Пришлось и впрямь ставить коня самому. В стойле мерно пожевывал травку конь Руффуса. Да, себе он в спешке отхватил нечто, существенно менее напоминавшее настоящего коня. К тому же это животное уже на второй день обнаружило склонность к прихрамыванию, что сильно облегчало поездку потерявшему от долгого сидения в замке сноровку чародею. Особенно радовала его хромота с похмелья, позволяя легко считать количество пройденных шагов по отголоскам в голове. Только идиотская расположенность к старому этическому кодексу волшебников, проявлявшаяся в самые неподходящие моменты, не позволила ему поддаться соблазну втюхать кому-нибудь эту клячу, предварительно замаскировав под породистого скакуна, а себе приобрести что-нибудь попристойней.
Зайдя в дом, Валерий почувствовал что-то сродни умилению.

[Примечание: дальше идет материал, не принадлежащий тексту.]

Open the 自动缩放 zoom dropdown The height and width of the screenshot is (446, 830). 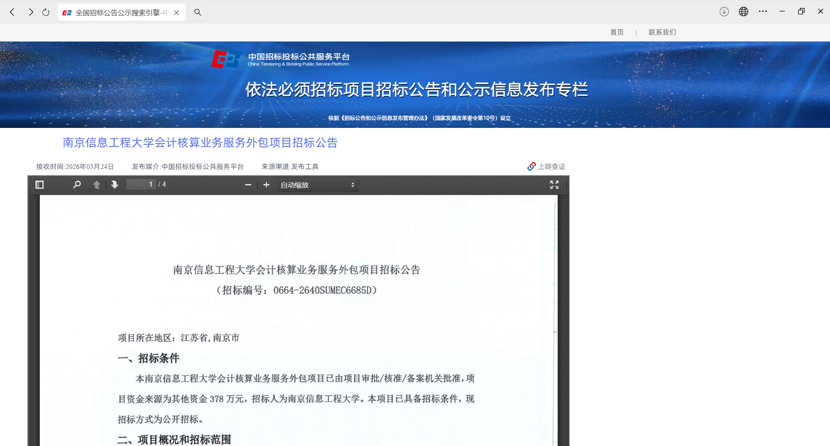tap(318, 185)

Все здесь было по-прежнему, даже пахло так же, как все те многие годы, что он провел в этом доме. Доме… А был ли у него другой дом? Мог ли он хоть какое-то сооружение назвать своим домом? Хотя нет, не все так же. Что-то изменилось. Что именно — не поймешь, но изменилось — точно. Все вроде бы на месте, но что-то не то.

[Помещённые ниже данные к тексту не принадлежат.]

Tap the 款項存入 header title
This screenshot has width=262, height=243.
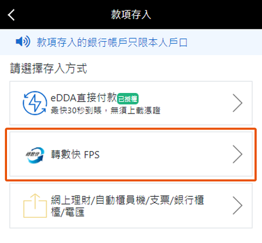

Валерий повернулся на шум и увидел входящего в гостиную Руффуса. Тот сильно переменился. Стал повыше, похудел, похоже, лицо повзрослело и приобрело выражения осознанной озабоченности.
— Привет… Руффус, — «мой мальчик», как-то застряло в горле и так и не пробилось наружу. — Как дела?

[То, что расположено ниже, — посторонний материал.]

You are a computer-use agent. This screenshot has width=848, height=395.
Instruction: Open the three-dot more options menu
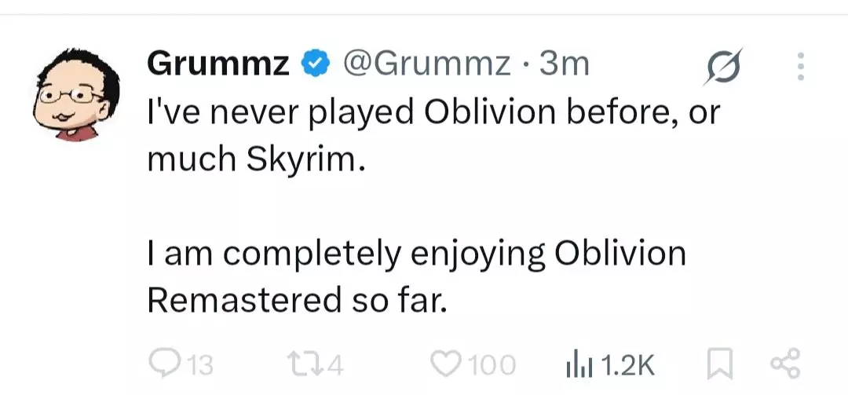800,67
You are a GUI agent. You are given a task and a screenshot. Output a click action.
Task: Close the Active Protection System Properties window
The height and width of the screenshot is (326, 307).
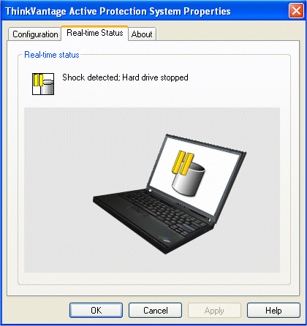click(x=296, y=11)
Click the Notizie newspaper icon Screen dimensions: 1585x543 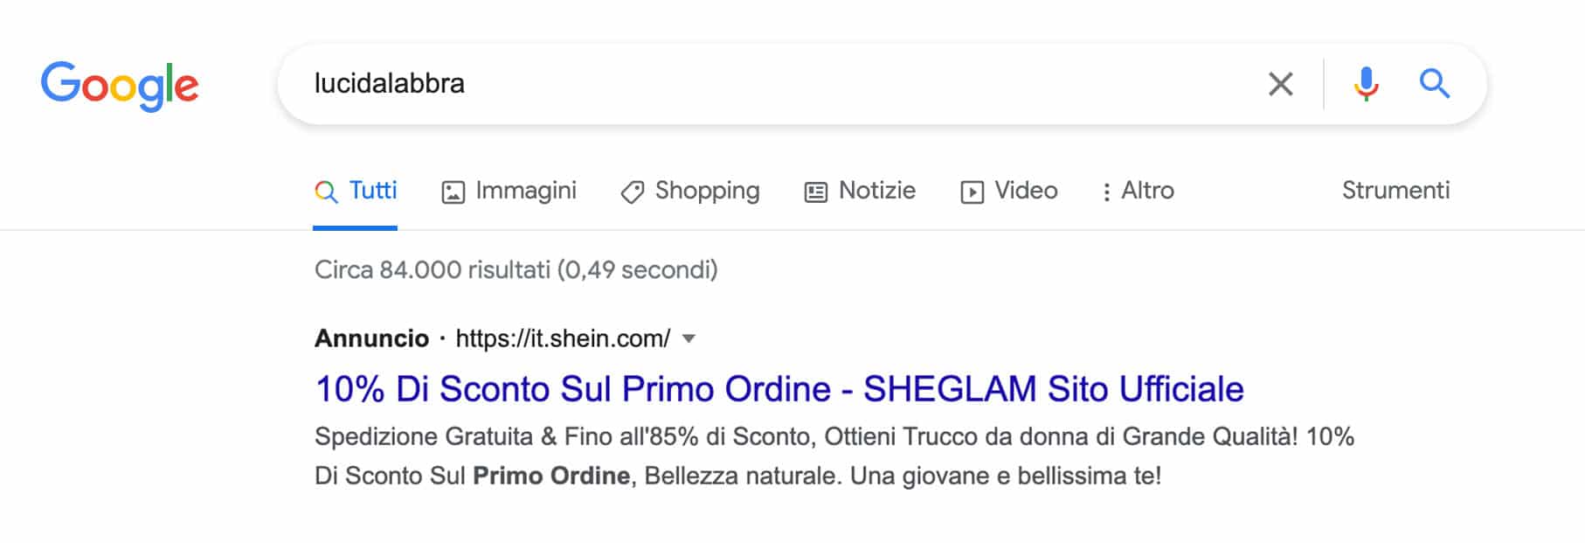pyautogui.click(x=815, y=192)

— Спасибо, — голос его тоже стал другим. Более взрослым и… да, точно, более грустным. Он, конечно, и раньше не был особенным весельчаком, но теперь это была не грусть сомнения, а грусть знания. Да, все меняется… и слишком быстро. — У тебя-то как?
— Могло бы быть и получше. А где Странд? У меня тут к нему дельце есть, — Руффус замялся, явно пытаясь подыскать ответ получше. Что тут сложного в этом вопросе? Валерий решил слегка разрядить обстановку. — Хотелось бы ему за заботу влепить пощечину и плюнуть в глаз.
— Могу предоставить тебе такую возможность, — улыбнувшись, решил поддержать тон Руффус, — только плюй в левый глаз и бей по левой щеке, потому как я за него. Только не перепутай, его — только левая сторона.
— Что? — недоумение Валерия было вполне искренним.
— Да-да, ты не ошибся, — улыбка Руффуса стала менее задорной, — и понял все правильно. Я — за него. То есть Странд — во мне.
— Что вы тут такое сделали?
— Решили, что Серроус с Селмением подали не худший пример оппонентам. К тому же так процесс обучения идет постоянно, что существенно его ускоряет.
— Странд передал тебе силы? — у Валерия начинала кружиться голова.
— Да, — Руффусу не слишком удалось принять безразличный вид.
— И ты подобрал затем сердце мага? — этот вопрос он задавал уже чисто машинально, прекрасно понимая, какой сейчас услышит ответ.
— Точно. И теперь я такой же шизофреник, как и мой брат. Ну, ладно, — его лицо резко помрачнело, — теперь ты все знаешь, так что давай оставим эту тему без дальнейших обсуждений. Хорошо?
Руффус поднял глаза и буквально пронзил взглядом Валерия. Тот даже растерялся, встретившись с такой жесткостью. По спине аж мурашки пробежали. Как же сильно он переменился за последнее время. Всего-то ничего прошло, а перед ним уже совершенно другой человек. Да, Странд, видимо, и впрямь великий учитель. Добиться такого прогресса, таких изменений, на которые Валерию понадобился бы не один год. Остается только снять шляпу.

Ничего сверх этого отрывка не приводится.